PAGE EXTRACT ▸
═══

Thursday night’s game included one specific development that cuts against everything the NFL’s 16-year-old health-and-safety epiphany stands for. And the league is looking into the situation.
“The NFL initiated a review of the application of the concussion protocol involving New York Giants quarterback Jaxson Dart during last night’s game against the Philadelphia Eagles,” a league spokesperson said in an email to PFT. “That review will be conducted jointly with the NFLPA under the parties’ collective bargaining agreement.”
It’s standard procedure, but the activation of it is anything but. The league and the union work together to explore oddities that arise when the objective evidence points to failures of the process.
Last night’s failure was obvious. Coach Brian Daboll tried to rush the process. He approached the blue medical tent, looking inside. While he stopped short of entering the medical tent, his overall behavior in those moments showed that he wanted to hurry the process along.
After the game, Daboll admitted it, and apologized for it.

═══

DATA BLOCK ▸
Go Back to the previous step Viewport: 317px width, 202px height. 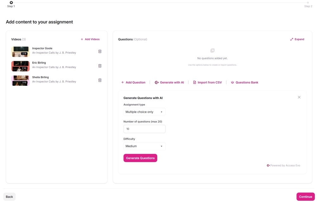(9, 197)
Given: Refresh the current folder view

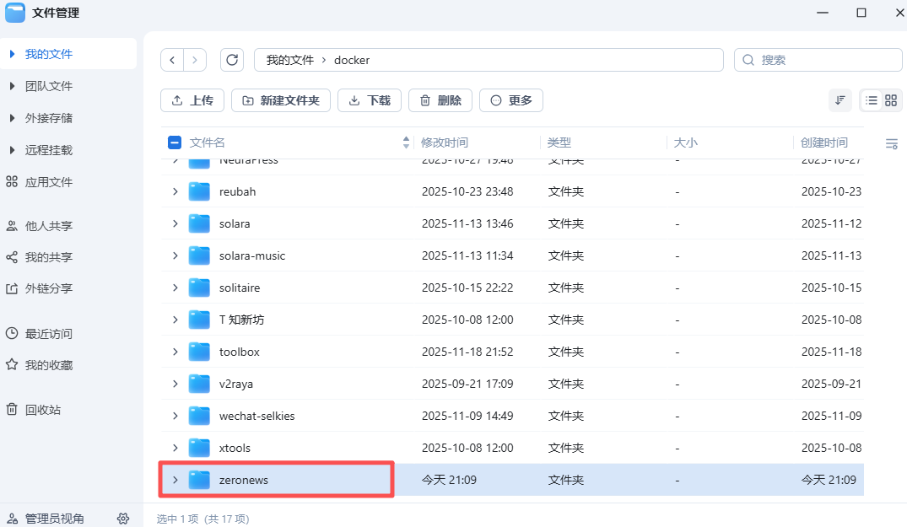Looking at the screenshot, I should point(232,60).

═══

REQUIRED ACTION A ▸ Reproduce the stretch of the NFL concussion article from "Last night’s failure" through "apologized for it.".
REQUIRED ACTION B ▸
Answer these questions using the NFL concussion article:
(i) Which player's concussion protocol is the league reviewing?
(ii) With which organization will the league conduct that review jointly?
(iii) What did Coach Brian Daboll approach and look inside?
REQUIRED ACTION C ▸ Continue the NFL concussion article from its last sentence.
The data has nothing to do with the NFL concussion article.

ANSWER A ▸
Last night’s failure was obvious. Coach Brian Daboll tried to rush the process. He approached the blue medical tent, looking inside. While he stopped short of entering the medical tent, his overall behavior in those moments showed that he wanted to hurry the process along.
After the game, Daboll admitted it, and apologized for it.

ANSWER B ▸
(i) New York Giants quarterback Jaxson Dart.
(ii) The NFLPA.
(iii) The blue medical tent.

ANSWER C ▸
It shouldn’t have happened. Daboll knows it. The league knows it. As one source said, it was “ugly, ugly, ugly and a violation of medical protocols.”
The medical tent provides an alternative to taking the player to the locker room for a concussion evaluation. The mere presence of the medical tent on the sideline serves as a way to expedite the process. Any effort by the coach or any player (running back Cam Skattebo actually entered the medical tent while Dart was inside) to move things along should not occur.
At a minimum, the league should send a memo to all teams today, in advance of the next batch of games on Sunday, reminding them of the purpose of the medical tent and the importance of allowing all evaluations to occur without pressure or interference. And it’s entirely possible that the review of the Dart concussion evaluation will result in discipline for Daboll and changes to the procedures.
Options could include the establishment of a “no entry” perimeter around the tent and/or the presence of a league employee who secures the tent and prevents any coaches or players from approaching it.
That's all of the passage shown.